Caleta de Fuste, Salt Museum, Gran Tarajal, Jandía Nature Reserve

Caleta de Fuste, Salt Museum, Gran Tarajal, Jandía Nature Reserve

Fuerteventura is an appealing tourist destination appreciated world-over for its beaches with their golden sand and clear, turquoise water, in addition to its gastronomy and cultural heritage. Starting out from the port in Puerto del Rosario, in the centre of the island is the municipality of Antigua. After the Castilian conquest, Antigua was an important hamlet. Its main tourist area covers Caleta de Fuste and the El Carmen Salt Flats. Gran Tarajal and Jandía Nature Reserve are also worth a visit.
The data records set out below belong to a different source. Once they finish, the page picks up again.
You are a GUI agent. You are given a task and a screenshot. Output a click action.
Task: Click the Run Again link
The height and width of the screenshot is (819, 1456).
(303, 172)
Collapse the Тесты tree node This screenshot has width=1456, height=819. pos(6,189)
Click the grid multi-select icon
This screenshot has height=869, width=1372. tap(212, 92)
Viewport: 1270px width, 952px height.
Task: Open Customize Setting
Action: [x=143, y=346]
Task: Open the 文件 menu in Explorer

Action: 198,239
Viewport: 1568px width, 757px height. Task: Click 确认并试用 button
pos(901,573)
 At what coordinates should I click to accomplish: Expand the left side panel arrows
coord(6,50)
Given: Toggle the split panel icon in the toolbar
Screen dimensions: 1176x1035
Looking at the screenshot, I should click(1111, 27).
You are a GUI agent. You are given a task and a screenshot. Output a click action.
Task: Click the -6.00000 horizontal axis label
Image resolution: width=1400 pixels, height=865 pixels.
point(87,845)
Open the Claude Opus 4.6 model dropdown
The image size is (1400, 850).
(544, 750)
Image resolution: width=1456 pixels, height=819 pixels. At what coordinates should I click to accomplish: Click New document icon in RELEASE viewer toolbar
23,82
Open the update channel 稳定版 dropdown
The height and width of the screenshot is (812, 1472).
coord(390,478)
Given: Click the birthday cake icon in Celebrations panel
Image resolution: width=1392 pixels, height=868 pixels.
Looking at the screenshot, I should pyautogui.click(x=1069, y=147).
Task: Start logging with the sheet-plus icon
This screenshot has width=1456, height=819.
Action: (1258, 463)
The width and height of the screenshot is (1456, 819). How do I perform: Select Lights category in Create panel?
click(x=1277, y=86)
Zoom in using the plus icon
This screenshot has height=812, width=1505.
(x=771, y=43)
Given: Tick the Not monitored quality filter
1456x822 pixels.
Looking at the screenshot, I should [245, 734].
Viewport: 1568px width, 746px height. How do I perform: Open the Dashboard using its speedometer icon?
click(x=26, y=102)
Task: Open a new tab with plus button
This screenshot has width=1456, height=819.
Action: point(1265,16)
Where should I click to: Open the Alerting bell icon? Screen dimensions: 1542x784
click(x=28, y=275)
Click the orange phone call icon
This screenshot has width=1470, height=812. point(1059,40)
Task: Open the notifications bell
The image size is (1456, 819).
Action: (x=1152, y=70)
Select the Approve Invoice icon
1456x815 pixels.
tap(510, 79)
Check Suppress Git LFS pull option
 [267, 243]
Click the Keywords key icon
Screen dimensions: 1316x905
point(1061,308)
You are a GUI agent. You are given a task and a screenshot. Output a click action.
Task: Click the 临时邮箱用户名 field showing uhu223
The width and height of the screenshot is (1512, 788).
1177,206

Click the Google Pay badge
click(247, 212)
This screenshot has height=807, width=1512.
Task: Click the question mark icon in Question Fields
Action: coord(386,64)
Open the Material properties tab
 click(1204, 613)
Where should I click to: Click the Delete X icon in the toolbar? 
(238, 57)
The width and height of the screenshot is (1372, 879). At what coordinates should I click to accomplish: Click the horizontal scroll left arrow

From Puerto del Rosario to Caleta de Fuste

When we leave the port in Puerto del Rosario, the capital of Fuerteventura, located in the north-east of the island, we take the motorway southbound for 13 kilometres. In less than 16 minutes, we come to the village of Caleta de Fuste, in the municipality of Antigua. In addition to its golden beach, protected from waves and currents, Caleta de Fuste has leisure options for the whole family: a marina from which you can take a boat trip, golf courses and shopping centres.


From Caleta de Fuste to The Salt Museum

It is barely 6 minutes by road from Caleta de Fuste to The Salt Museum. The Salt Museum, in the west of the island, shows us how we get salt from the sea in a wholly traditional fashion. The white walls of the building and the impressive skeleton of a whale placed next to the salt flats make it easy to identify The Salt Museum from the road. The facility is divided into two areas: an indoor exhibition and an outdoor walk amongst the salt flats to learn about the process.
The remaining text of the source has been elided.